Moran: War, Politics and Inevitability
House member criticizes Jewish leaders and says Democrats won't jeopardize their re-election efforts
By David Harrison
March 5, 2003
U.S. Rep. James Moran (D-8) said there is nothing anyone can do at this point to prevent a war with Iraq.
War with Iraq is a "foregone conclusion" and will likely come at the next new moon, March 13 or March 21, U.S. Rep. James Moran (D-8) told about 120 people assembled at St. Anne's Episcopal Church in Reston Monday night. Democratic opposition in Congress would be futile at this point, he said, and may cost the Democrats their seats, a risk Moran said he was unwilling to take.
That did not sit well with his overwhelmingly anti-war audience. "We look to you to make it not happen," Reston resident Adrian Farrel told Moran. "We look to you to go to the wider community and to find ways to make it not happen. So what are you going to do?"

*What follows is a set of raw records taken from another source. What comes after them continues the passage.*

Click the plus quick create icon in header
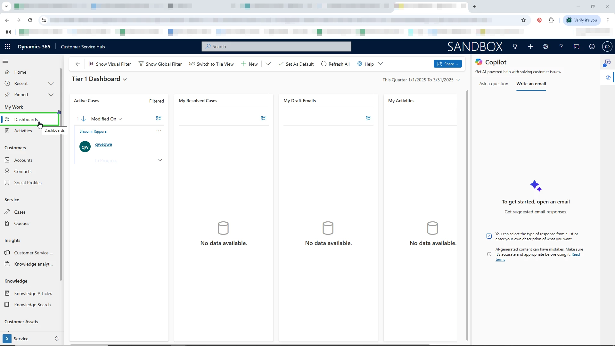This screenshot has height=346, width=615. 530,46
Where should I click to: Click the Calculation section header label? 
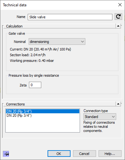click(14, 26)
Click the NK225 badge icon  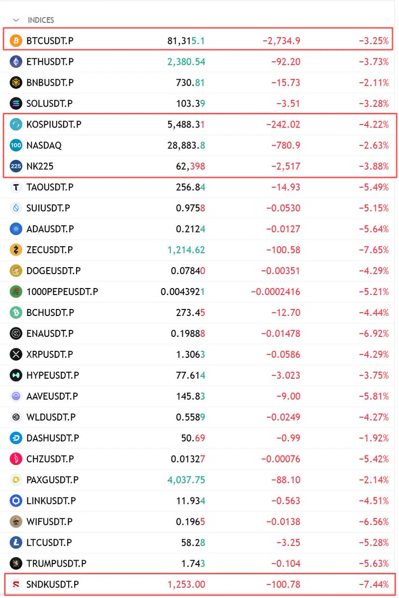[16, 166]
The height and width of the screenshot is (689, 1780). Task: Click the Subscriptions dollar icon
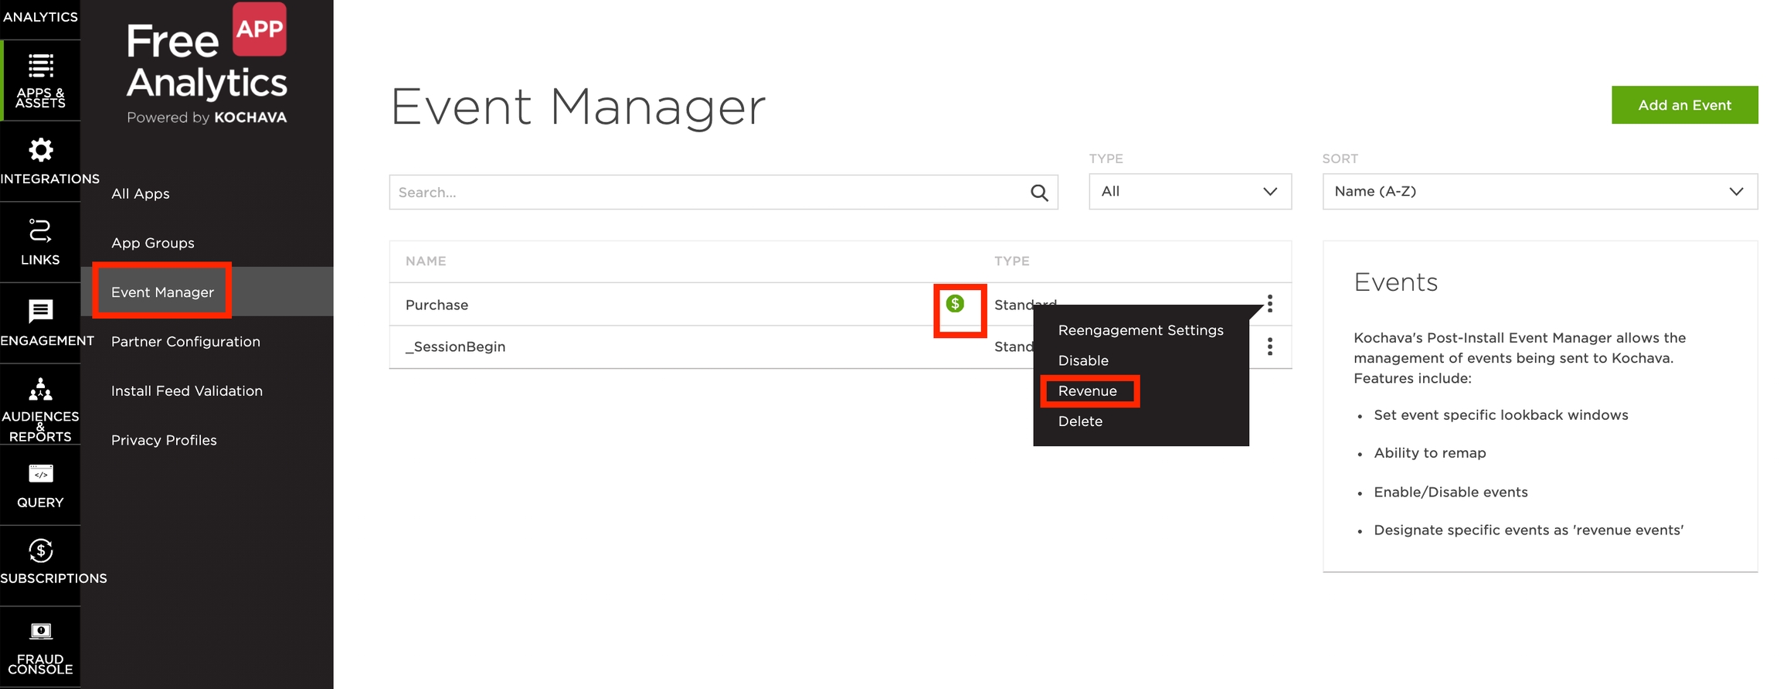click(x=40, y=551)

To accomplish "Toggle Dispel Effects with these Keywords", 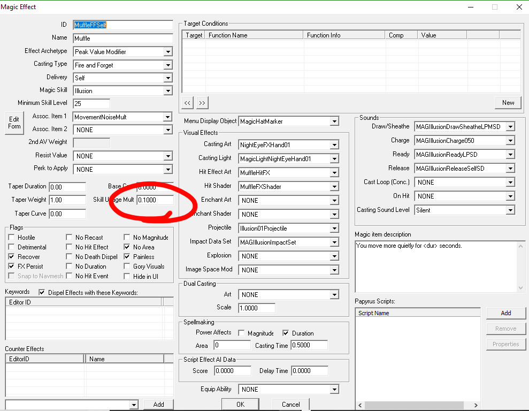I will (x=42, y=293).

Moran replied that his 13 years in Congress had given him a certain measure of credibility but added, "I need to use that in a measured way so I don't lose it." He said it was not wise for Democrats to introduce an anti-war resolution because it might embarrass them in the 2004 election. "If we're going to get fewer than 150 votes, I don't want one on the floor," he said.

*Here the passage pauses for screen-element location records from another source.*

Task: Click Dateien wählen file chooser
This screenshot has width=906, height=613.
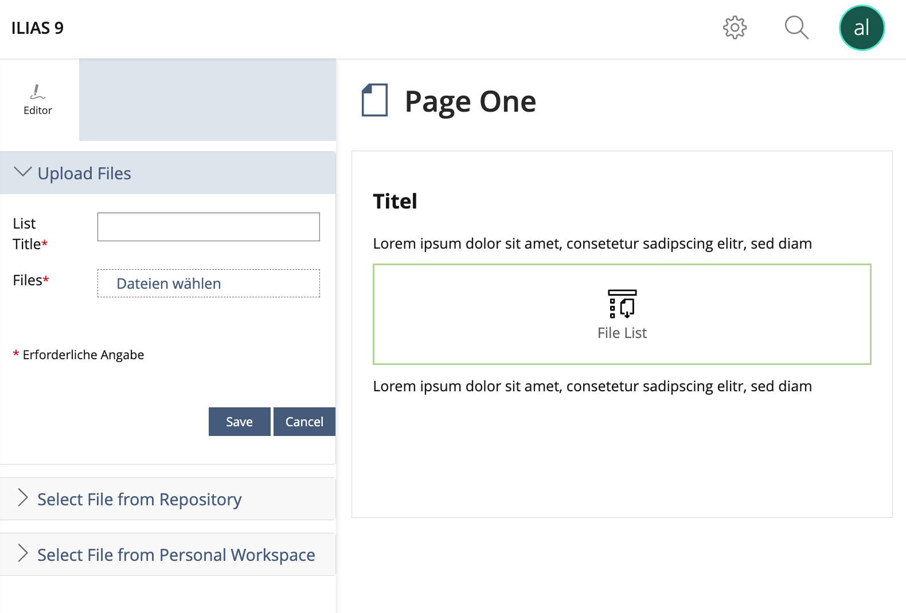Action: click(208, 284)
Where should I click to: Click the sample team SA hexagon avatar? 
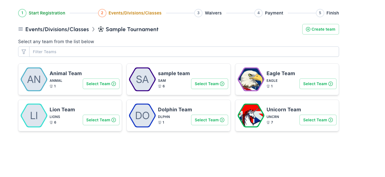click(142, 80)
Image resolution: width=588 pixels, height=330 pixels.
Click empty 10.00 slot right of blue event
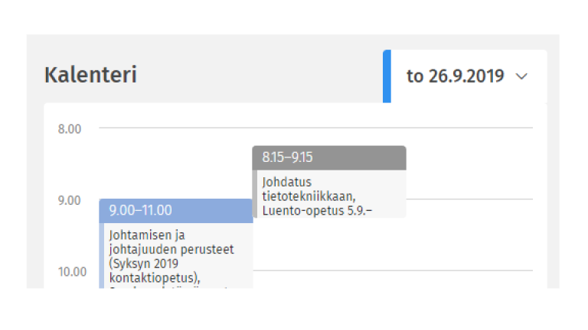390,280
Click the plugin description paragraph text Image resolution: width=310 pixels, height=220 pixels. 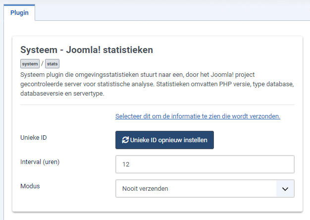(157, 84)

Several listeners said they were disappointed to hear that. "I'm really depressed," said Farhanahz Abdul Haseeb of Herndon. "In between all the 'blah blah blah' he did, the most important thing he said is he won't say anything on the floor because he will lose his seat."

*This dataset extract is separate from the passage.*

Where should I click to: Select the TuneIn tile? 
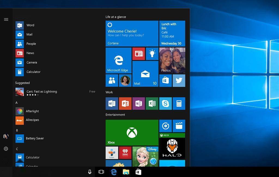pyautogui.click(x=112, y=153)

"I think some of us wish he would push the members of Congress a little more perhaps," said Paul Murphy of Reston.
AT TIMES impassioned, at times resigned, Moran blasted the Bush administration for its rush to war but saved some of his harshest criticism for Jewish leaders in the United States. "If it were not for the strong support of the Jewish community for this war with Iraq we would not be doing this," he said. "The leaders of the Jewish community are influential enough that they could change the direction of where this is going and I think they should."
Many of those Jewish leaders were swayed after talking with former Israeli Prime Minister Binyamin Netanyahu, a vocal proponent of war with Iraq, Moran said. He nevertheless called himself "a Zionist because I believe in the right of Israel to exist in its boundaries." But Israel should exist only in its pre-1967 boundaries, he added, which means the Israeli government should dismantle settlements in formerly Palestinian areas. "If we provide $12 billion [in annual aid to Israel] we need to say, 'Stop the expansion of the settlements and comply with the two U.N. Security Council resolutions.'"
He blamed the Bush administration for using the war to divert attention from the weak economy. "The American president saw that the American public was losing interest in the war on terrorism and was starting to focus on the economy," he said. "I want an administration and a Congress that is going to be responsive to the concerns that you are articulating tonight."
The war, he said, would come at a huge cost. American forces would have to occupy Iraq for years causing resentment against the United States throughout the Arab world.
MORAN SEEMED emboldened by his anti-war audience, promising at one point to be more outspoken. "I need to be more blunt and more bold and that's why I'm here saying what I'm saying," he said to applause. He also vowed to use Congress' "power of the purse" to limit war funding.
When the Rev. Jim Papile, the senior pastor at St. Anne's, said he was concerned about "scapegoating our Muslim brothers and sisters" in the name of homeland security, Moran related an anecdote in which several Republican congressmen told Secretary of Homeland Security Tom Ridge they did not like seeing Arab-Americans near the Capitol building. Moran said, the Congress members pressed Ridge for tougher measures to keep Arab-Americans away from the Capitol. "The Muslim community in this country is very concerned about this scapegoating," Papile said after the talk. "And I think [Moran] needed to know that. He said he agreed with me. But he said it was inopportune for him to talk against the war. When it becomes inopportune for him to talk about equality for all Americans then we'll be in real trouble. That could be the real tragedy in this country."
SEVERAL PEOPLE got up during the question-and-answer session and asked Moran how they could help prevent a war.
"Use the tools of democracy," he answered urging them to write letters to the editor, call the radio shows and send letters to their senators and to the White House. But he cautioned against taking part in the protest movements that have sent millions of people into the streets worldwide. "The protest marches so far have been relatively ineffective in the United States," he said. "The speakers chosen have not been credible." When asked who these speakers were, he said: "The worldwide socialist movements, the Al Sharptons of the world, the Cynthia McKinneys."
For the protests to be successful, he said, they have to become a middle-class suburban effort. Only when middle America started opposing the Vietnam War did it finally come to an end, he noted. "People like you need to take control of the movement," he said.
But war is inevitable, he said, and the best the anti-war movement can hope for is to be recognized by history for their doomed efforts.
"I think it's going to be a frustrating process," he said. "But at least in the end we'll be able to say, 'I told you so,' and the history books will record that the nation was divided."